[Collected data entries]
• • •

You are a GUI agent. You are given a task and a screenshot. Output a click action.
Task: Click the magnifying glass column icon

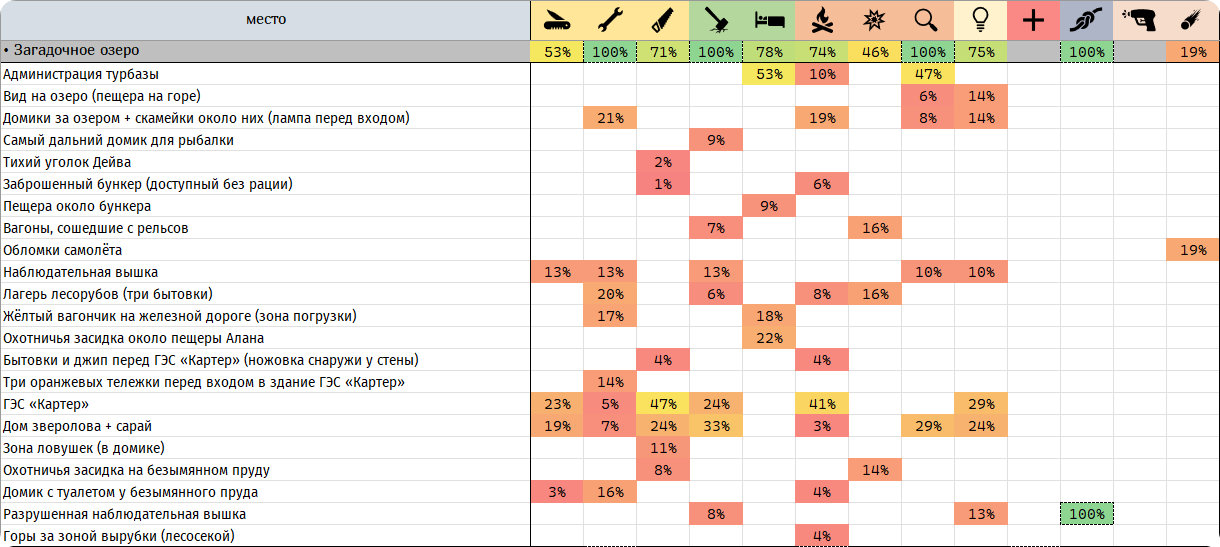pyautogui.click(x=927, y=20)
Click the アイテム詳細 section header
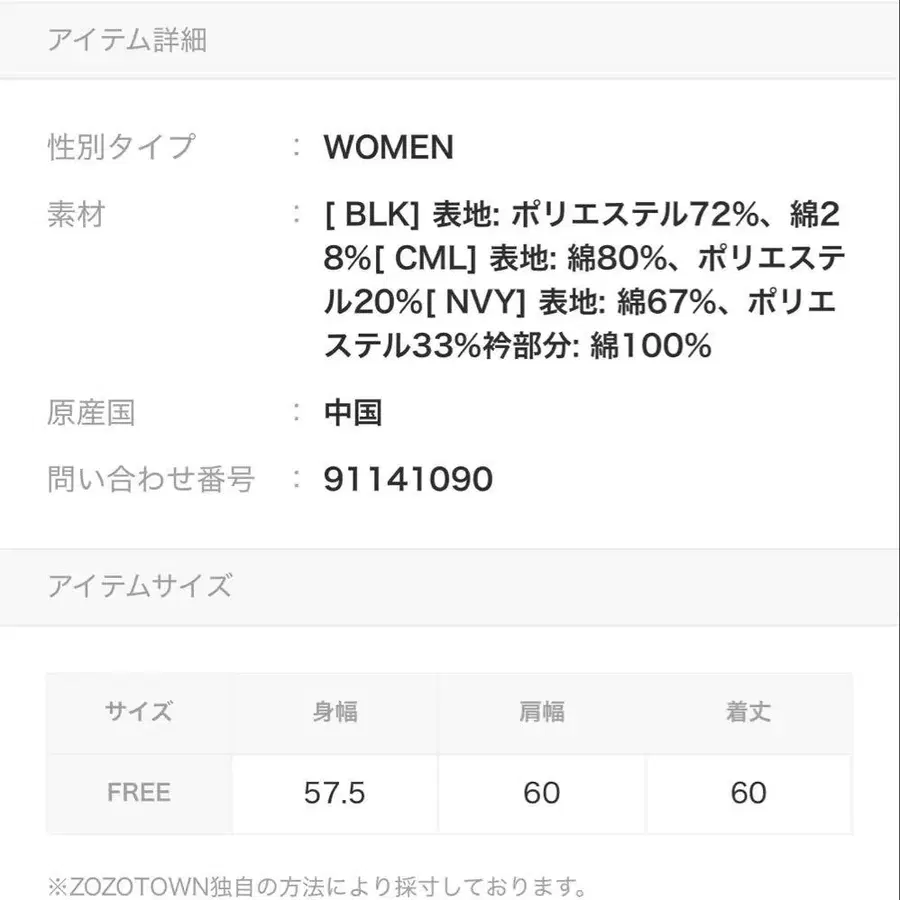 click(x=127, y=41)
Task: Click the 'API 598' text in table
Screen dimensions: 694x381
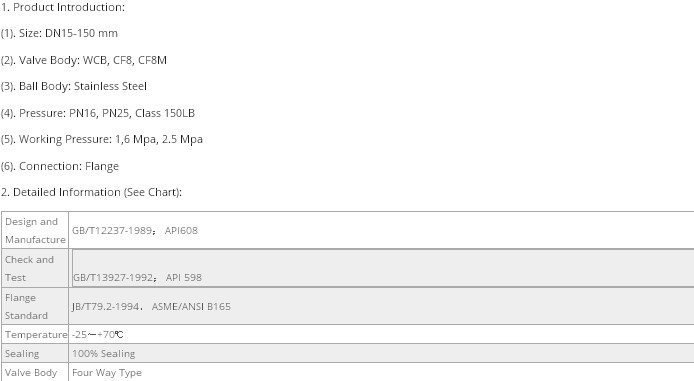Action: [x=184, y=277]
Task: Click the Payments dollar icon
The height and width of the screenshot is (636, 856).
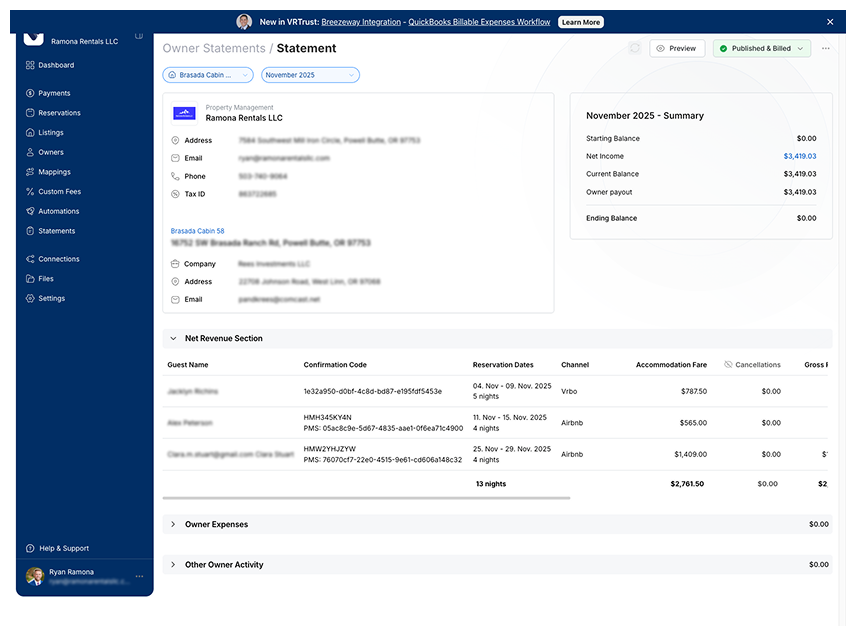Action: 30,93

• • •

__Exercise__: The result should be a precise copy of all the entries, free of pictures.

__Your response__:
You are a GUI agent. You are given a task and a screenshot. Output a click action.
Task: Click the magnifying glass column icon

pyautogui.click(x=927, y=20)
Click the アイテム詳細 section header
 click(x=127, y=41)
Task: Click the 'API 598' text in table
Screen dimensions: 694x381
Action: [x=184, y=277]
Task: Click the Payments dollar icon
The height and width of the screenshot is (636, 856).
Action: 30,93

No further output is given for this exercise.